MARCEGAGLIA: «MOTIVAZIONI DI MARCHIONNE NON REGGONO, MA LE RISPETTIAMO» Il presidente di Confindustria Emma Marcegaglia commenta duramente la decisione dell'ad di Fiat Sergio marchionne di portare l'azienda fuori dall'associazione: "Pur rispettando la decisione, perché Confindustria è una libera associazione di imprese, non condividiamo le motivazione in base alle quali Marchionne ha deciso di uscire da Confindustria". Marcegaglia ha parlato a margine dell'assemblea annuale di Confindustria a Bergamo.

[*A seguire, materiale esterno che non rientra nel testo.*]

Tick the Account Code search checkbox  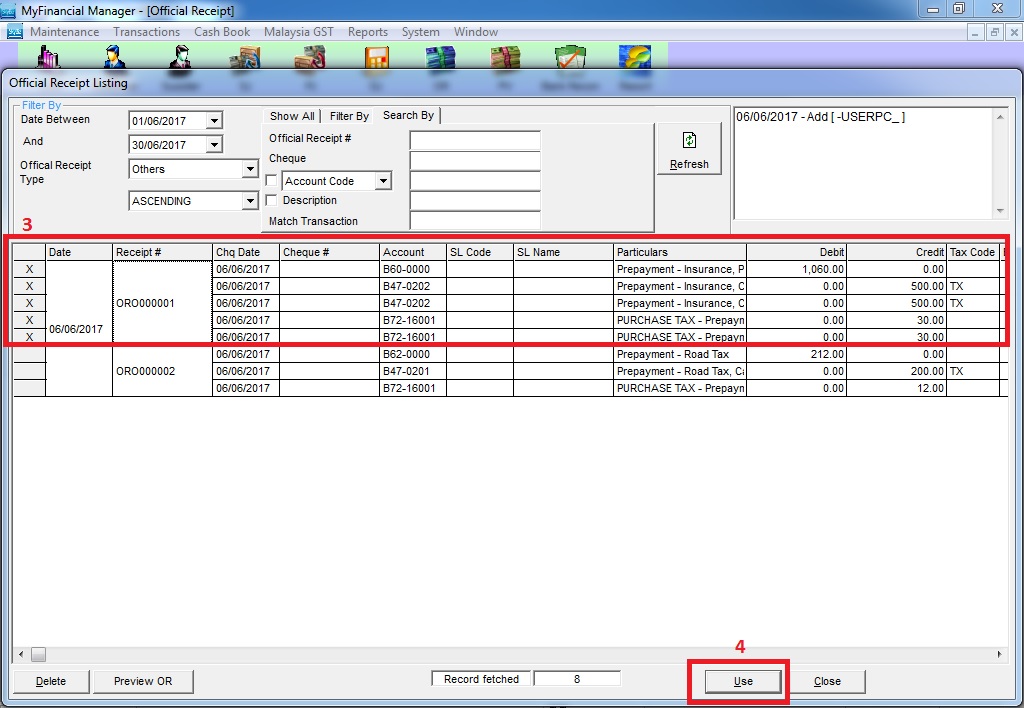click(272, 181)
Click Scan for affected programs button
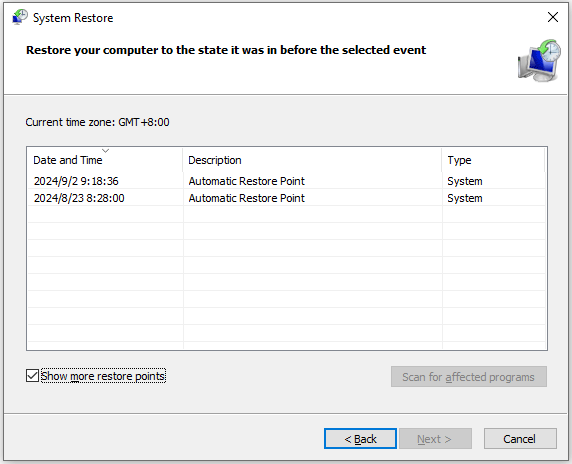This screenshot has height=464, width=572. (x=468, y=376)
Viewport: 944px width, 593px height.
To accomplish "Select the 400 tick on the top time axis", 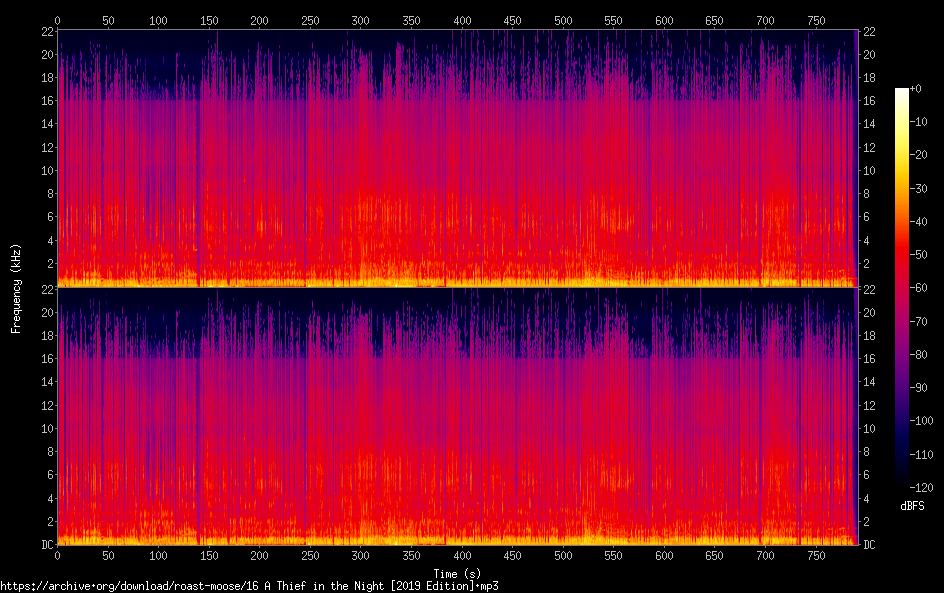I will (462, 20).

"Motivazione non sta in piedi". Marcegaglia entra nel merito della questione e dichiara: "Questo tipo di motivazioni non sta in piedi dal punto di vista tecnico. Prendiamo atto della scelta di Marchionne, stare in Confindustria non è un obbligo". Ma poi il presidente di via dell'Astronomia spiega nel dettaglio: "Marchionne dopo l'accordo interconfederale del 28 giugno, mi ha detto che apprezzava quell'accordo ma che aveva bisogno della validità retroattiva degli accordi di Pomigliano e Mirafiori. Se questo non fosse avvenuto lui sarebbe uscito da Confindustria. Grazie all'articolo 8 l'effetto retroattivo c'è".
Marcegaglia prosegue osservando che "Marchionne dice che l'accordo interconfederale avrebbe depotenziato l'articolo 8, ma questo non è vero. A dimostrarlo sono soprattutto i pareri espressi da importanti giuslavoristi del calibro di Ichino, Maresca e Dell'Aringa".
Secondo Confindustria, i tre professori "dicono esattamente il contrario", e cioè che "la sottoscrizione dell'accordo del 28 giugno non mina minimamente la portata e l'efficacia dell'articolo 8, anzi in un certo senso lo rafforza". Ed è soprattutto per questo che secondo Marcegaglia la motivazione addotta da Marchionne per andarsene da confindustria "non sta in piedi dal punto di vista tecnico".
Conclude il numero uno di Confindustria: "Mi pare che nella lettera Marchionne aveva detto che ragionerà se tenere i contatti con le associazioni territoriali, ovviamente, se ciò sarà in linea con le nostre regole interconfederali, saremmo felici che ciò avvenga".